Every line from the one with "Task: Click the red attack icon next to 4,840" through the end of the records below should be restated word for word, and nothing outside that span.

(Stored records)

↓

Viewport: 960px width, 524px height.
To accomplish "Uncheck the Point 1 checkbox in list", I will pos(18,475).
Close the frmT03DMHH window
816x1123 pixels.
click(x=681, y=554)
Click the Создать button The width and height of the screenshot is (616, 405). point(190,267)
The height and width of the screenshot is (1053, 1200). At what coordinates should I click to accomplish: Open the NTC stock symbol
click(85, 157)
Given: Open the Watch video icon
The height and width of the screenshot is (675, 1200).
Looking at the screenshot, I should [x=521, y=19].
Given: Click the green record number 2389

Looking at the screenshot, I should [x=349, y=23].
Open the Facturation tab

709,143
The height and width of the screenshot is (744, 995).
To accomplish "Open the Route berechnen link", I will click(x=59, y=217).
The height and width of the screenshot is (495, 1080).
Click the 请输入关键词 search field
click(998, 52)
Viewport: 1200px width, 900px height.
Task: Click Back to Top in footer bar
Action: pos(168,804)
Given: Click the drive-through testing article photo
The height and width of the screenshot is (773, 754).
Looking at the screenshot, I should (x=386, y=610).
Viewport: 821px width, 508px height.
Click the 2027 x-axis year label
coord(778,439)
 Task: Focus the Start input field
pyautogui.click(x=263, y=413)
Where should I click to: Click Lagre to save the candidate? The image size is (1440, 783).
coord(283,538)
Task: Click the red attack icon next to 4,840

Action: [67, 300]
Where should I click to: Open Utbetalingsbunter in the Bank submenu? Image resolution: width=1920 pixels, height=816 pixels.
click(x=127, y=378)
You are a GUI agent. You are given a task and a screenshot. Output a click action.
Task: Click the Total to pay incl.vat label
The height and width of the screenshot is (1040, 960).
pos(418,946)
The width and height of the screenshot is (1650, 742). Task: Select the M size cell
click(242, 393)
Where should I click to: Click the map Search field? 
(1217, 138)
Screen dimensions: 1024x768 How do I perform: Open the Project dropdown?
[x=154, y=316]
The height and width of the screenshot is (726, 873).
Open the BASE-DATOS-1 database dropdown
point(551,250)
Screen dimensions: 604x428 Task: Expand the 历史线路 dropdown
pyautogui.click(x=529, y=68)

↑

**Answer to the exercise:**
Task: Click the red attack icon next to 4,840

Action: [67, 300]
Where should I click to: Open Utbetalingsbunter in the Bank submenu? Image resolution: width=1920 pixels, height=816 pixels.
click(x=127, y=378)
You are a GUI agent. You are given a task and a screenshot. Output a click action.
Task: Click the Total to pay incl.vat label
The height and width of the screenshot is (1040, 960).
pos(418,946)
The width and height of the screenshot is (1650, 742). Task: Select the M size cell
click(242, 393)
Where should I click to: Click the map Search field? 
(1217, 138)
Screen dimensions: 1024x768 How do I perform: Open the Project dropdown?
[x=154, y=316]
The height and width of the screenshot is (726, 873).
Open the BASE-DATOS-1 database dropdown
point(551,250)
Screen dimensions: 604x428 Task: Expand the 历史线路 dropdown
pyautogui.click(x=529, y=68)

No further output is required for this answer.